YOUR ASSIGNMENT:
Nothing but the lines below between the line holding "Given: Click 配置参数 button in first row" and the line holding "The height and", inclusive, should appear in the answer, each set down exactly.

RECORD SET:
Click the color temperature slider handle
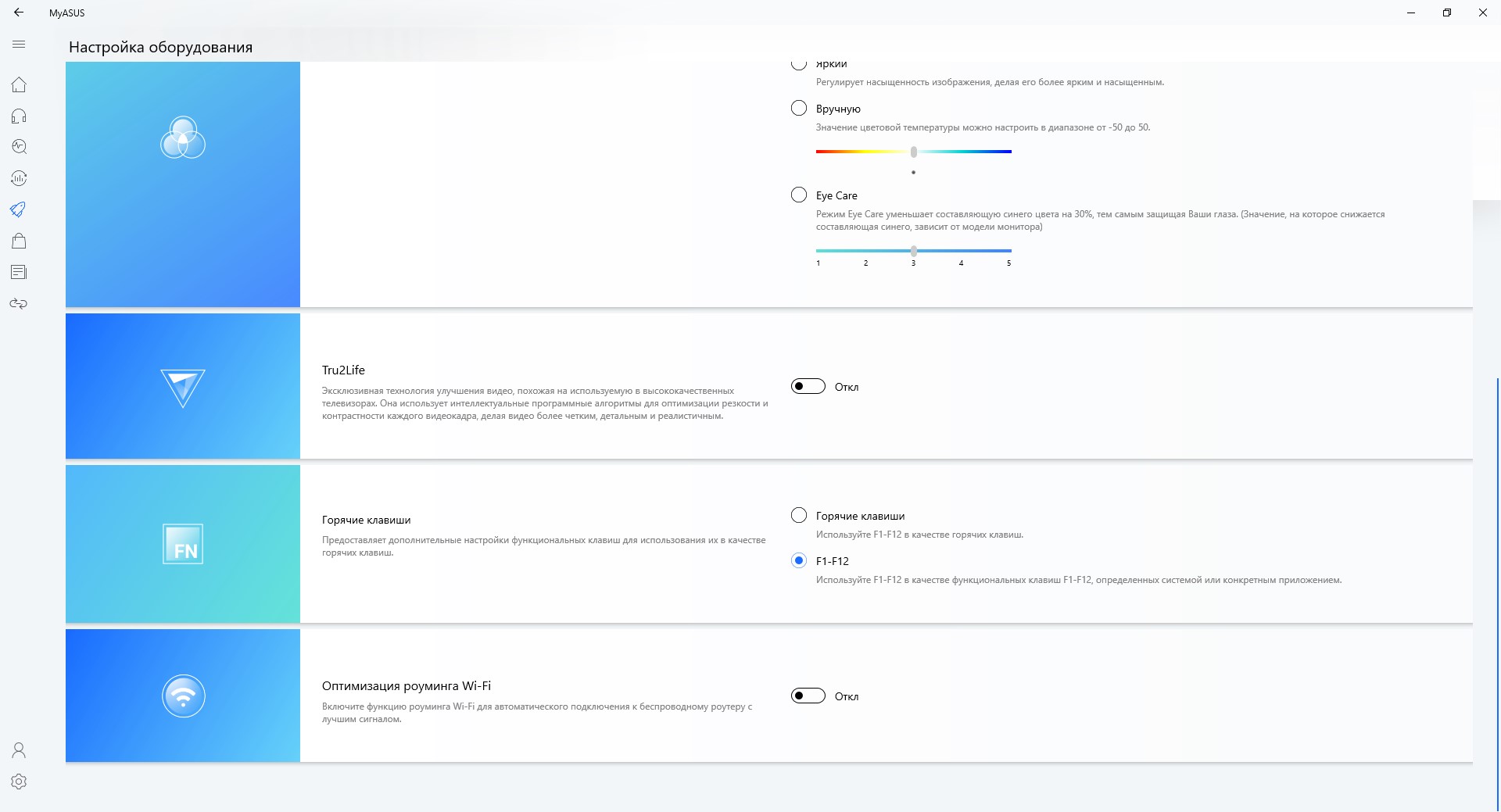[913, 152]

* * *

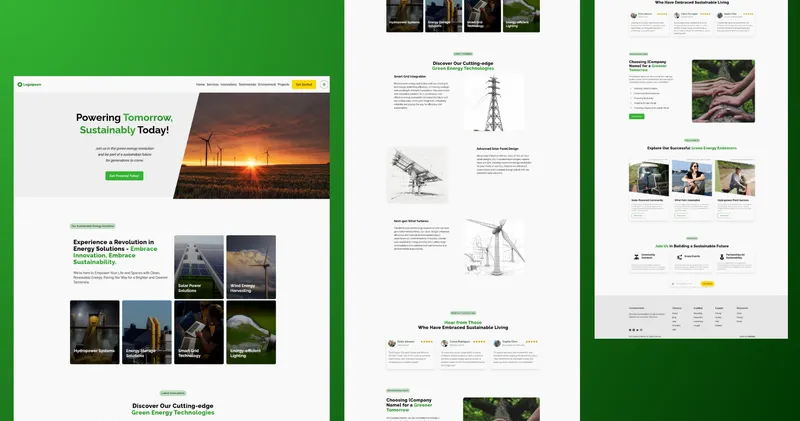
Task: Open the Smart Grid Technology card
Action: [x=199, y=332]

* * *

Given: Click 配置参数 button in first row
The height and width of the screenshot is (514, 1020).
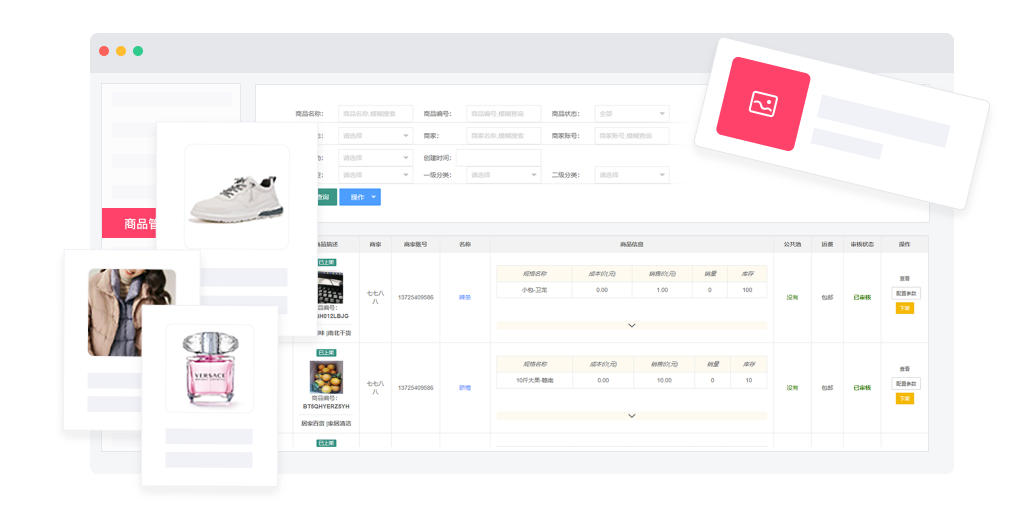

SOLUTION TO THE EXERCISE:
Given: Click 配置参数 button in first row
The height and width of the screenshot is (514, 1020).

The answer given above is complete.